Stored data
================================

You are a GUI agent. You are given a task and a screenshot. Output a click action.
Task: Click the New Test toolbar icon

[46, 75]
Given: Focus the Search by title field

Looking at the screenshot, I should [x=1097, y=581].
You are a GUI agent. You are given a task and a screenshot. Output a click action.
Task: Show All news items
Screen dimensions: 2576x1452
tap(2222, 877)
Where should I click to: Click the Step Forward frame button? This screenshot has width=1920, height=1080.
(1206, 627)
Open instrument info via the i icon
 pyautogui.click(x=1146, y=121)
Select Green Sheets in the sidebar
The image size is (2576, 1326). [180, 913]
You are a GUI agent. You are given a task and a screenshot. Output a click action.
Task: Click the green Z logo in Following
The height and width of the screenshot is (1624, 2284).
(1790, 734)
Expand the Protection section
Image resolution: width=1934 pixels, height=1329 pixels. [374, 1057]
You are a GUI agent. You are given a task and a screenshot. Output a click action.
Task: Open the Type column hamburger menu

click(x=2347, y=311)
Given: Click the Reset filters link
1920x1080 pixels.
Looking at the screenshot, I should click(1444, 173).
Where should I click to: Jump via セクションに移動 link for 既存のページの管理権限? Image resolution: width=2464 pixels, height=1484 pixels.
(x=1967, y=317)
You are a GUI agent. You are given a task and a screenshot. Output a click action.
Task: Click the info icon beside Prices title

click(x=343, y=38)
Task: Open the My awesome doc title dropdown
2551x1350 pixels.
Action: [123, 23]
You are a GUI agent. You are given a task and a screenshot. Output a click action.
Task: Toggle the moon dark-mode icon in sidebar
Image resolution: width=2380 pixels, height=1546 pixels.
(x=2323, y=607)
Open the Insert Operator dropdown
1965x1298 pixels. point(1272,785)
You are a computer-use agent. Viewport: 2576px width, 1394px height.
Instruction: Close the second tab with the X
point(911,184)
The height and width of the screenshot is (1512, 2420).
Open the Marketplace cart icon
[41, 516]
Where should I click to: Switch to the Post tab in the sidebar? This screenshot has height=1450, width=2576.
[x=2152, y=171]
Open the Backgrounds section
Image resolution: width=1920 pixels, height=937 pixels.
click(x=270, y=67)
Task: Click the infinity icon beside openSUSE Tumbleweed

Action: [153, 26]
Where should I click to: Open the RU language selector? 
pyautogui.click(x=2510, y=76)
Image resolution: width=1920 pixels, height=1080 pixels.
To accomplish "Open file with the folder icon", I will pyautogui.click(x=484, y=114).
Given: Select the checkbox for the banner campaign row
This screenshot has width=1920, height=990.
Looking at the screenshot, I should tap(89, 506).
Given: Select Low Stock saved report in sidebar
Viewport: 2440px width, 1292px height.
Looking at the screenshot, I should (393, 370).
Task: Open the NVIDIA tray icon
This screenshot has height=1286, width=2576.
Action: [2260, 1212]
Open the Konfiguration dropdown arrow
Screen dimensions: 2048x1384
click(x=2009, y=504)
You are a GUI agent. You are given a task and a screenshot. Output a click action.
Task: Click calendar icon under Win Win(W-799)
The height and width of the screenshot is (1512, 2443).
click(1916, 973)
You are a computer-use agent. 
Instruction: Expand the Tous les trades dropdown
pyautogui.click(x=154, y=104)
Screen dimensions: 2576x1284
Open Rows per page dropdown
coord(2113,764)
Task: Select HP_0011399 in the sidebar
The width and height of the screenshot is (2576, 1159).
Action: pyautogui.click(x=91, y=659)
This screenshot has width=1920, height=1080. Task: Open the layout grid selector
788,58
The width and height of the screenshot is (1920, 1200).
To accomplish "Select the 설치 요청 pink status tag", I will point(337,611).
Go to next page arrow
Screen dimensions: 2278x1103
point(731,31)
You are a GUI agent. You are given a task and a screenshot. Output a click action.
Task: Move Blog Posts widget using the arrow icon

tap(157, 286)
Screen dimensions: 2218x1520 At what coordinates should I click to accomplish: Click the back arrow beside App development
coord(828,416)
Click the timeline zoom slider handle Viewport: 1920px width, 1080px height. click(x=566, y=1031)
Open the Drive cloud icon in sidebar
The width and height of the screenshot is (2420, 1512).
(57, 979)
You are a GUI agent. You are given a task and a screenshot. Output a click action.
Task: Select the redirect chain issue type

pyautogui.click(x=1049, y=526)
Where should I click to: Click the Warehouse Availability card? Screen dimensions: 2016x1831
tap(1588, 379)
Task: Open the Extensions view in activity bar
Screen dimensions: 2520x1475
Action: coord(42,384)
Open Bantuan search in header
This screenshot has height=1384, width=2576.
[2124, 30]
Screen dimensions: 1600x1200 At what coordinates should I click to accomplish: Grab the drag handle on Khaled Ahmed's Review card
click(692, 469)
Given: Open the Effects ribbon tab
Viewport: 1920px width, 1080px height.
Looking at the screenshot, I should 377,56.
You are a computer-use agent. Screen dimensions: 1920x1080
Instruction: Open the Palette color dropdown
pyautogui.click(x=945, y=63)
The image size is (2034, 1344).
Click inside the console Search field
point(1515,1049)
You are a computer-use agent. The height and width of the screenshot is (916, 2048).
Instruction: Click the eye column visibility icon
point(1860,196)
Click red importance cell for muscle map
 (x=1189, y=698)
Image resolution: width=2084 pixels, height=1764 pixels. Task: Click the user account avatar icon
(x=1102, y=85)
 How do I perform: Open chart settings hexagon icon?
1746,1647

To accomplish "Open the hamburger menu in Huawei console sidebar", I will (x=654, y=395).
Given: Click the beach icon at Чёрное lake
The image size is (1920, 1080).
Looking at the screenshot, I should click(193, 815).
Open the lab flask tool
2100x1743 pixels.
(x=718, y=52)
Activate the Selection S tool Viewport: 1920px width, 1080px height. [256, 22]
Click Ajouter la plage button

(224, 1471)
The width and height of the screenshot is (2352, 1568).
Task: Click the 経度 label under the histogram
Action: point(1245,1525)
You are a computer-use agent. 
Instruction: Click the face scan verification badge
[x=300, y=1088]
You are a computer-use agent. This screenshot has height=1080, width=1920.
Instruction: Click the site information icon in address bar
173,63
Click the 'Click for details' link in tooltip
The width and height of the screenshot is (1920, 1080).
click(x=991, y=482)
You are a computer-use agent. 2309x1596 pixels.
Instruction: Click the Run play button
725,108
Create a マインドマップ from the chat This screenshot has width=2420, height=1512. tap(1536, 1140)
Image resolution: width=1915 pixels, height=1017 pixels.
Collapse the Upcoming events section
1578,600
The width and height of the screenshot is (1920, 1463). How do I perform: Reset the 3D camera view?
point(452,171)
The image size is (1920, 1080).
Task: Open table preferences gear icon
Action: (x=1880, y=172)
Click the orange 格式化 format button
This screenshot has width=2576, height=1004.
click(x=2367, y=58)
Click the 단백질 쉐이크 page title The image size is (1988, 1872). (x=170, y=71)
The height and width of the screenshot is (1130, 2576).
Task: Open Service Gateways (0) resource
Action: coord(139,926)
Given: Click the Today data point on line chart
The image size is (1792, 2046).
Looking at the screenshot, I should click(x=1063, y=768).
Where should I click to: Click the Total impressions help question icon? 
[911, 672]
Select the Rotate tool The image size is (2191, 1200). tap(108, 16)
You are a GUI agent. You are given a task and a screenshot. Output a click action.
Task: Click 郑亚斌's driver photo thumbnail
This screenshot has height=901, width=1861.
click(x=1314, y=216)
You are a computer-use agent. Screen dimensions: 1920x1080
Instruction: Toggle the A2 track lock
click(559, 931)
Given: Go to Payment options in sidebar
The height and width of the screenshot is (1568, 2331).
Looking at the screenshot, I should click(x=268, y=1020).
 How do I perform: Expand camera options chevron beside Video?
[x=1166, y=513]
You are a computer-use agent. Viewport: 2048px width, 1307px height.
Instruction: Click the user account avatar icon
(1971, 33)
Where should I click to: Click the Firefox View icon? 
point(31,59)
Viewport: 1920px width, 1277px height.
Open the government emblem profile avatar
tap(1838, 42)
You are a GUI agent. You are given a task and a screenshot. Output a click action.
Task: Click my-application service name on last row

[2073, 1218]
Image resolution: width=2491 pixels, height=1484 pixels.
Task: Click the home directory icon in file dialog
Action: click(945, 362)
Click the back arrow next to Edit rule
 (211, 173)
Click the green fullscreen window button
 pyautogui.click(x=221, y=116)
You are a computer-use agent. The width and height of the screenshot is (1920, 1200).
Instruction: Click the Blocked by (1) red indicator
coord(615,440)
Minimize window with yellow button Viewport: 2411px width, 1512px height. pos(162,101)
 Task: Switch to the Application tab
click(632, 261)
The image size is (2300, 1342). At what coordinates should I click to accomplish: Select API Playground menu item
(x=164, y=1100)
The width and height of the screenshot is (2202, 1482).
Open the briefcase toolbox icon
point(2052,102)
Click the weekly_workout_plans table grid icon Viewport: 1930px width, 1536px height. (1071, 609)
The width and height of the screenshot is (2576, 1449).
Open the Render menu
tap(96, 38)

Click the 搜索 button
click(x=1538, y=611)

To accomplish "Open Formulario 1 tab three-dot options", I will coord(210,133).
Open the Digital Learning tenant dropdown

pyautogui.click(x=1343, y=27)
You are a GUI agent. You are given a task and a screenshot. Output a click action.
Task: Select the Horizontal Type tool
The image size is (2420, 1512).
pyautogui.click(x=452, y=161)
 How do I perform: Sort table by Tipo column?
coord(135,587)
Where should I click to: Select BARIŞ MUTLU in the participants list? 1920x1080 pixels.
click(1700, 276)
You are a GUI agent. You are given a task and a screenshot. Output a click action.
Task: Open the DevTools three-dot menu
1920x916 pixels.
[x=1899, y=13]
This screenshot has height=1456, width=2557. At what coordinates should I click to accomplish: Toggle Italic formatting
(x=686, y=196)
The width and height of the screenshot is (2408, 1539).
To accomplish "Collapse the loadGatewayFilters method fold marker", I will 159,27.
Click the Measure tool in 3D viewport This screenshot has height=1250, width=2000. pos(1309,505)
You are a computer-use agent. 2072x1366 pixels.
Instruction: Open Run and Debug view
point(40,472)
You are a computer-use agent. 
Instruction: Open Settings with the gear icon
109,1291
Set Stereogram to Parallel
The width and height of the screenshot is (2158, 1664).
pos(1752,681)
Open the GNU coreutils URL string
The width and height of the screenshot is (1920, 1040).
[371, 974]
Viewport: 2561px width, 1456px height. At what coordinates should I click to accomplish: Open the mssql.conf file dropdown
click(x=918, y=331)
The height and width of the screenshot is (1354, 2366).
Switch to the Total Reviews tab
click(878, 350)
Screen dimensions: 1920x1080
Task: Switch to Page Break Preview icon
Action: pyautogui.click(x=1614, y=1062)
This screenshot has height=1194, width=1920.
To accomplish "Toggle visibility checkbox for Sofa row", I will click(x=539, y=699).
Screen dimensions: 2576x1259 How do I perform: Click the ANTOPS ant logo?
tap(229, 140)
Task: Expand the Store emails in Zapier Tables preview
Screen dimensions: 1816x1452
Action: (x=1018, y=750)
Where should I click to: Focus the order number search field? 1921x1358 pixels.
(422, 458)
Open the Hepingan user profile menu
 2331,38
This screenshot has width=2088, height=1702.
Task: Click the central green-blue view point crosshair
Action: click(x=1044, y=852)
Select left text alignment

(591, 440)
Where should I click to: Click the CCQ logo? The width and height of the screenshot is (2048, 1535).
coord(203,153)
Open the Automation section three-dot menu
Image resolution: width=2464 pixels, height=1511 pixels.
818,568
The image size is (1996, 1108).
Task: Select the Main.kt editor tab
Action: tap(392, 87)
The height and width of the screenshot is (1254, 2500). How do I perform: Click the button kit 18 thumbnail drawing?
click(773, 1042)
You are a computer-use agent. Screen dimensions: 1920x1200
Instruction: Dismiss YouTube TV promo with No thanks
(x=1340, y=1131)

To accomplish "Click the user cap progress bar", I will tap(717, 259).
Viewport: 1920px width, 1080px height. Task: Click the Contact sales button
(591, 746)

================================

Take the lines from the start of the records through the line holding "Task: Open the My awesome doc title dropdown", both included, and please print them exactly, with nothing else.

You are a GUI agent. You are given a task and a screenshot. Output a click action.
Task: Click the New Test toolbar icon

[46, 75]
Given: Focus the Search by title field

Looking at the screenshot, I should [x=1097, y=581].
You are a GUI agent. You are given a task and a screenshot. Output a click action.
Task: Show All news items
Screen dimensions: 2576x1452
tap(2222, 877)
Where should I click to: Click the Step Forward frame button? This screenshot has width=1920, height=1080.
(1206, 627)
Open instrument info via the i icon
 pyautogui.click(x=1146, y=121)
Select Green Sheets in the sidebar
The image size is (2576, 1326). [180, 913]
You are a GUI agent. You are given a task and a screenshot. Output a click action.
Task: Click the green Z logo in Following
The height and width of the screenshot is (1624, 2284).
(1790, 734)
Expand the Protection section
Image resolution: width=1934 pixels, height=1329 pixels. [374, 1057]
You are a GUI agent. You are given a task and a screenshot. Output a click action.
Task: Open the Type column hamburger menu

click(x=2347, y=311)
Given: Click the Reset filters link
1920x1080 pixels.
Looking at the screenshot, I should click(1444, 173).
Where should I click to: Jump via セクションに移動 link for 既存のページの管理権限? Image resolution: width=2464 pixels, height=1484 pixels.
(x=1967, y=317)
You are a GUI agent. You are given a task and a screenshot. Output a click action.
Task: Click the info icon beside Prices title

click(x=343, y=38)
Task: Open the My awesome doc title dropdown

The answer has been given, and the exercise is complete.